Rated of 5
The White Forest
The word "forest" certainly is an appropriate word in the title, because for most of the book I felt like I was, indeed, stumbling around in a dark (or in this case, milk white) forest trying to follow some sort of mythical trail of crumbs.
It always pains me to have to admit that I did not really enjoy a book, especially when I know that someone labored lovingly to bring their vision to light ... but I just really did not enjoy this book. In fact, I finished it with an oddly unsettled, creepy, is that all there is sort of feeling, as if I had stepped an inch too far off the pathway and was now hopelessly stuck in the middle of that same Empyrean the characters in this book were struggling so hard to attain. Perhaps that is what the author was aiming for, to create that unsettled feeling in the reader ... if it was then he certainly succeeded on that level.

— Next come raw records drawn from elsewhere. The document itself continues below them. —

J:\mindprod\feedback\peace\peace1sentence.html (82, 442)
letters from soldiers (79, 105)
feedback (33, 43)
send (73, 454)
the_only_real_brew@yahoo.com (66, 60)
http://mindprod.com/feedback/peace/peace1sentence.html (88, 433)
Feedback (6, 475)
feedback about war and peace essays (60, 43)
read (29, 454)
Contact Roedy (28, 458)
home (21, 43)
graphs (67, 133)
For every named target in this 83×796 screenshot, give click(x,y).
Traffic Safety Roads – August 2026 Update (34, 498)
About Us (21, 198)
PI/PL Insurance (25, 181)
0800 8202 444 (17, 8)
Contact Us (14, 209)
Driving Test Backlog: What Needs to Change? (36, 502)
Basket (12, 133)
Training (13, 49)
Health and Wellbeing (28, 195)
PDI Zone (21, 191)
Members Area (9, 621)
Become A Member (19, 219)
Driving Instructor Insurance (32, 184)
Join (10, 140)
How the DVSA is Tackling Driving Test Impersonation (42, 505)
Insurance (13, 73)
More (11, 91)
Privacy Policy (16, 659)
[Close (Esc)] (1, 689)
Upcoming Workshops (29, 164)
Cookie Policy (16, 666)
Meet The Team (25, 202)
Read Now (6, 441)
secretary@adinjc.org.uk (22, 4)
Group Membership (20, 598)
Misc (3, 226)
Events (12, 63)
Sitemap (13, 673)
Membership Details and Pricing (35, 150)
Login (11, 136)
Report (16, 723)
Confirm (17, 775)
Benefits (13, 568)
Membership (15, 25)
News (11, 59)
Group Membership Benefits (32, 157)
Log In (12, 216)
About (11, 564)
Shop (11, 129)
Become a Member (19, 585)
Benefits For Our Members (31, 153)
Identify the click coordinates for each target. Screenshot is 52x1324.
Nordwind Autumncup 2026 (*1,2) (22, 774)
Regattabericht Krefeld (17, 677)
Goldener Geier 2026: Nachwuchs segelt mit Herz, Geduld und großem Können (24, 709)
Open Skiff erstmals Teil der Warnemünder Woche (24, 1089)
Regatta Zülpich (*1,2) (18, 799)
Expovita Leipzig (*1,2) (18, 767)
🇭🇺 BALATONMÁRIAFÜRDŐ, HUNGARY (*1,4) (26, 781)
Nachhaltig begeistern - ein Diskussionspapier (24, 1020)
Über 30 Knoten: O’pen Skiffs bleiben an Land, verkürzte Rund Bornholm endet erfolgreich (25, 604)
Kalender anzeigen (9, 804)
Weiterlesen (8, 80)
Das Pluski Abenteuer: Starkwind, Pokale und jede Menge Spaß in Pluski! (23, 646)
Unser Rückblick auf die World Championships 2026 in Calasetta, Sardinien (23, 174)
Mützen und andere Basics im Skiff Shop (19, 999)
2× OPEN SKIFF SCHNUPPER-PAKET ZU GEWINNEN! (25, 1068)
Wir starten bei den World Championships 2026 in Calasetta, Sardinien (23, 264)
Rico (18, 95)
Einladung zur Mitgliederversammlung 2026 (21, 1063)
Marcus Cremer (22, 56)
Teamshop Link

I did admire the craft that went into this book. The ability to reproduce that florid, over-blown verbiage that Victorian gothic novels had without requiring the endless wading through adjectives to get to the salient point was very well done, without being "overdone." Something I know can be very, very hard to do.
At times there were certain sentences that resonated, "She was a woman born of plant matter," that I have to admit did keep me reading, hoping that somehow the plot line would do something to live up to those intriguing lines, but in the end, the plot just sort of petered out into a less than satisfying denouement.